Sokrates Daimonion

Sokrates Daimonion - Streitpunkt seiner Verurteilung
Sokrates Daimonion – Streitpunkt seiner Verurteilung

Sokrates schätzte sein Daimonion sehr hoch und hörte, was es ihm zu sagen hat.

Diese Lebenseinstellung kostete Sokrates sein irdisches Leben. Sokrates wurde zu Tode durch den Schierlingsbecher verurteilt – weil er einen neuen Gott einführen und so die Jugend verderben würde.

Worum es Sokrates mit seinem Daimonion ging – ist selbst in der revolutionären griechischen Polis Athen eine Revolution. Die, wie Revolutionen es so an sich haben, so schnell wie möglich wieder vergessen wurde.

Das Daimonion des Sokrates wurde denn auch umgehend von Platon ins normal-sterbliche Klein-Format gebracht – der Mensch blieb sterblich.


Was meint Sokrates mit „Daimonion“

Ein Daimonion eines Menschen versteht Sokrates als eine göttliche Kraft – den Eros, die ihn über sich hinaus zieht – lockt – führt.

Eine sehr persönliche und doch klar gerichtete Kraft – über sich hinaus – zur Verwirklichung seines göttlichen Potentials.

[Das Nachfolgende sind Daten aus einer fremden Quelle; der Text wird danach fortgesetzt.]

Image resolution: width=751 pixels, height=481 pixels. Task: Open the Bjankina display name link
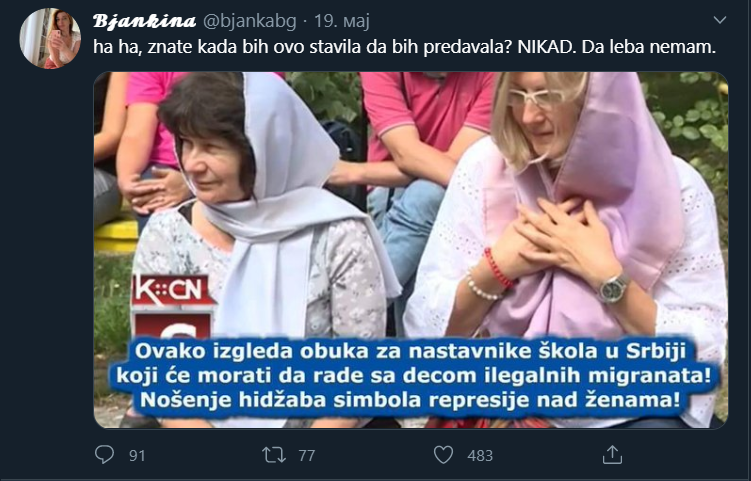coord(144,21)
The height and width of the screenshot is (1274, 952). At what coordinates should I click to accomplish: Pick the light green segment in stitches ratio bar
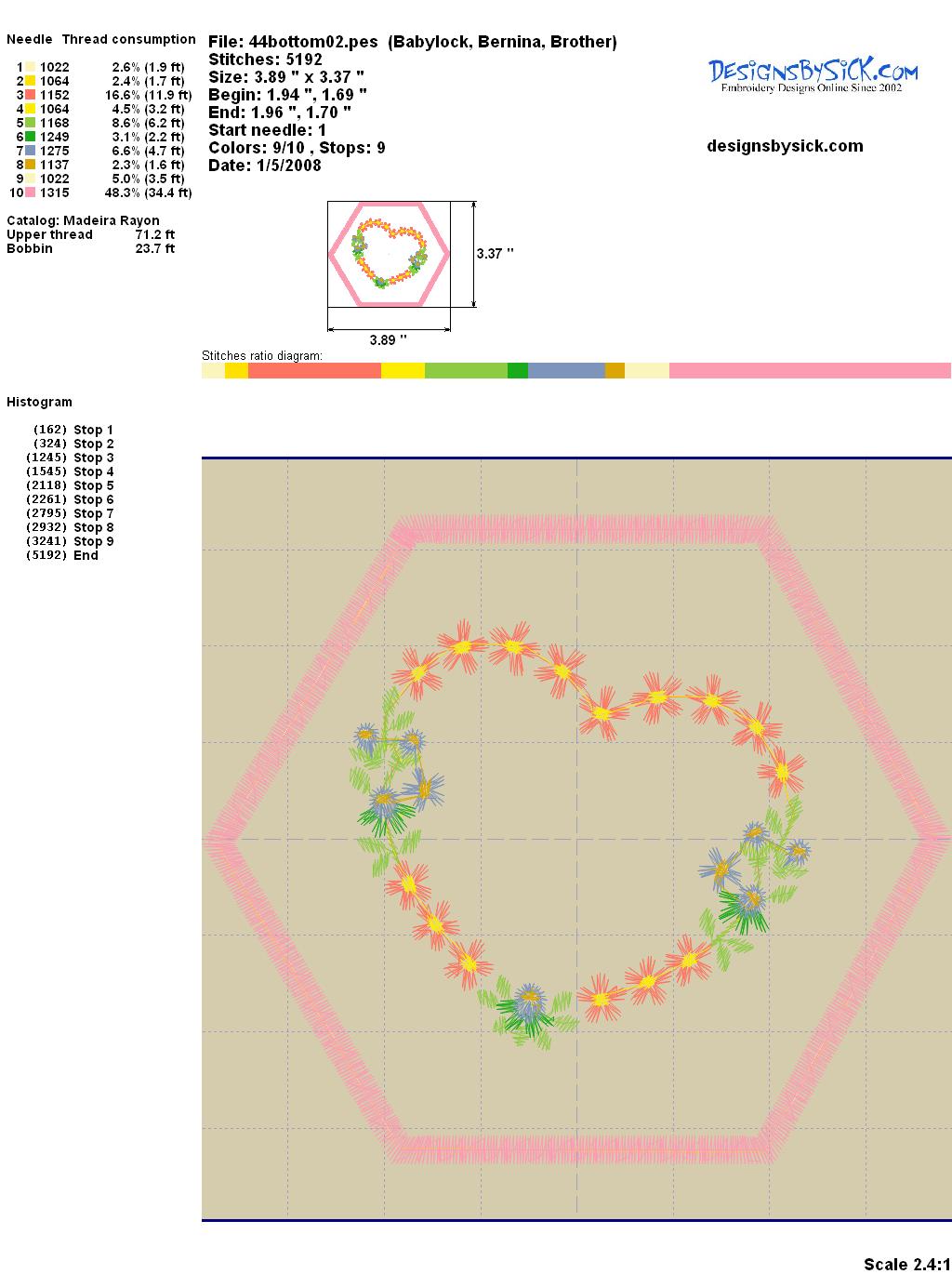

Folgender Erklärung von Wikipedia stimme ich im wesentlichen zu:

„Das Daimonion wurde von Sokrates als eine innere Stimme von göttlichem Ursprung erklärt. Diese innere Stimme warnte ihn in entscheidenden Augenblicken und hielt ihn von der Ausführung einer gefährlichen Absicht ab. Er verstand es als eine Gegeninstanz zum Logos, die das erkennt, was der Vernunft verborgen bleibt, … Sein Daimonion schätzte Sokrates so hoch ein, dass er ihm auch gegen seine rationale Einsicht gehorchte. Da er es auch über die Götter stellte, wurde ihm vorgeworfen, es als einen neuen Gott einführen zu wollen.“

Um ein vorherbestimmtes Schicksal allerdings, wie dort dann weiter zum Daimonion von Sokrates zu lesen, geht es bei Sokrates – eben nicht. Das gerade nicht.

Sokrates wurde schon von seinem vertrautesten Schüler – Platon – missverstanden. Platon deutete das Streben des Sokrates zu sich selbst – als das Streben nach ewiger Wahrheit – er nannte es noch: Nach ewigen Ideen.

Wahrheit – so wie wir sie heute kennen – machte dann Aristoteles daraus. Und Aristoteles gilt noch heute als Autorität und Stammvater der Wissenschaften.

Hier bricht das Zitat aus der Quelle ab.